Éviter un usage biaisé et électoraliste des données

Le professeur François Héran déplore ensuite les approximations, comme additionner titres de séjour, demandes d’asile et entrées irrégulières. Cette pratique, utilisée par le ministre de l’intérieur actuel, crée des doubles comptes (40 % des demandeurs d’asile obtiennent un titre). Comparer 550 000 entrées à « la ville de Lyon » dramatise subjectivement l’immigration. Ces 550 000 personnes représentent moins de 1 % de la population française (68 millions). François Héran explique posément les procédés douteux de ce « tour de passe-passe » qui amplifie la perception de la pression migratoire. Il déplore par ailleurs l’usage de formules comme « trop, c’est trop », vides de sens scientifique. Maniant l’humour et la dérision avec une gourmandise bienveillante et posée, il s’adresse à « notre grand instituteur national Philippe de Villiers qui a traité récemment le pape François de Pape woke ». Il commente : « c’est un peu court parce qu’à mon humble avis le mal vient de plus loin, Saint Luc était déjà un évangéliste woke et si vous avez conservé chez vous une vieille édition de son évangile ne laissez pas traîner ce texte risque de corrompre la jeunesse ». François Heran, qui connaît la Bible, rappelle à cet égard que Luc « est le plus inclusif » des évangélistes (auteurs des Évangiles). Il « s’intéresse aux femmes, aux handicapés, aux étrangers, aux collecteurs d’impôts, aux soldats étrangers et aux samaritains qui étaient en quelque sorte des étrangers intérieurs ». C’est la raison pour laquelle la fameuse parabole du Bon Samaritain n’est rapportée que par Luc (1).

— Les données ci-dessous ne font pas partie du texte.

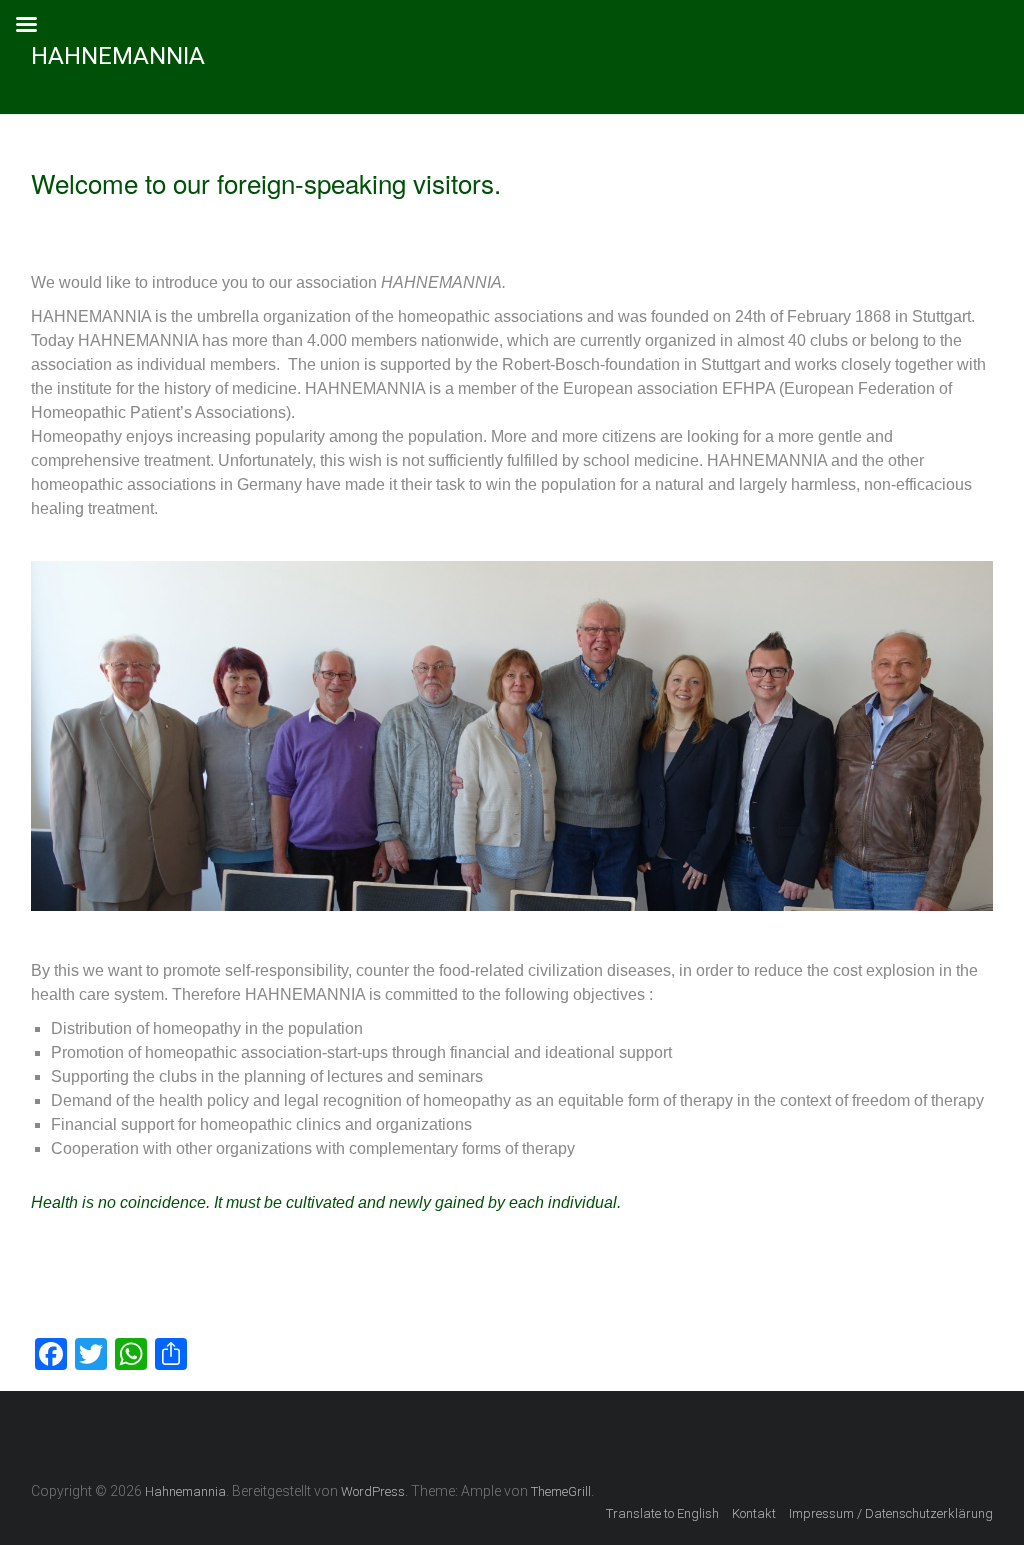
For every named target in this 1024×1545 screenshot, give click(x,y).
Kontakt (754, 1513)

Revenant aux statistiques de l’immigration, François Heran s’interroge : les conseillers politiques auraient-ils tendance à privilégier des chiffres saisissants et peu rigoureux pour des raisons électorales ? Or, quand la population immigrée passe en 15 ans de 2 % à 4 % sur la façade atlantique, ce n’est pas une submersion, loin de là ! A l’aide de données scientifiques vérifiées, recoupées, convaincantes, François Héran répète que ces erreurs, soulignées depuis des années, persistent dans le débat public. Les données de l’INSEE ou de l’OCDE, pourtant disponibles, contredisent ces exagérations. En chercheur citoyen, il plaide pour une politique basée sur des faits, comme la « data-driven policy » américaine (politique conduite à partir des données quantitatives).

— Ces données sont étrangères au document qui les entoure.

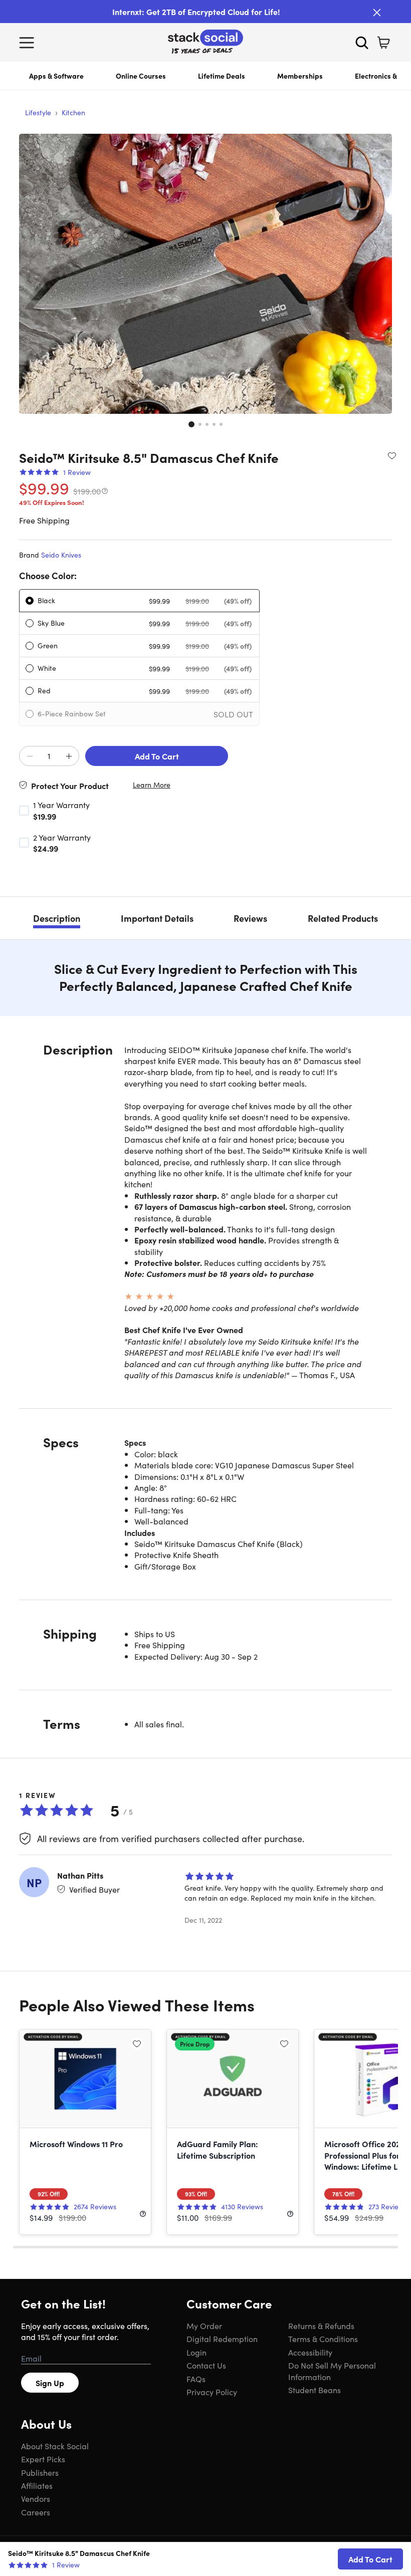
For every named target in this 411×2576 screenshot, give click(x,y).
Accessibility (310, 2352)
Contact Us (206, 2365)
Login (196, 2352)
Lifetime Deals (221, 76)
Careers (35, 2511)
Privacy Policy (211, 2391)
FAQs (196, 2378)
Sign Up (50, 2382)
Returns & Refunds (321, 2325)
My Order (204, 2325)
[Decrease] (30, 756)
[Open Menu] (29, 43)
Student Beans (314, 2389)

Une immigration diversifiée et diluée

En matière d’inscription dans l’espace, François Héran observe aussi une dispersion croissante des immigrés sur le territoire français. Cartes à l’appui, il montre que des régions comme la Bretagne (+92 %) ou les Pays de la Loire (+99 %) attirent davantage (cf. carte, illustration).

Les anthropologues et sociologues qui travaillent sur les Églises protestantes évangéliques et pentecôtistes pourraient, sur ce point, largement corroborer l’observation, tant les Églises multiculturelles marquées par le phénomène migratoire se sont développées, depuis 20 ans, partout dans l’hexagone, et notamment hors de l’Île-de-France, redessinant une « nouvelle France protestante » (2). Ces hausses partent de bases faibles (2 à 4 % d’immigrés), à l’inverse de l’Île-de-France (20 %). Les arrondissements parisiens montrent des dynamiques variées : certains gagnent, d’autres perdent des immigrés. Cette dilution reflète une élévation du niveau social et éducatif des migrants : « il y a une certaine tendance des immigrés à progresser dans la hiérarchie sociale dans les niveaux d’éducation et du coup à migrer vers des quartiers mieux cotés ». L’indice de dissimilarité spatiale baisse légèrement (de 26 à 23 % en 15 ans). Éclairé par ces données vérifiables, François Héran conteste l’idée de « ghettos » croissants, appuyée par des think tanks d’extrême droite. Les données de l’INSEE montrent plutôt une légère déségrégation spatiale. La migration étudiante augmente, mais reste modérée par habitant comparée aux pays anglophones. Cette diversification géographique observée à partir des données disponibles nuance ainsi les discours sur la concentration migratoire.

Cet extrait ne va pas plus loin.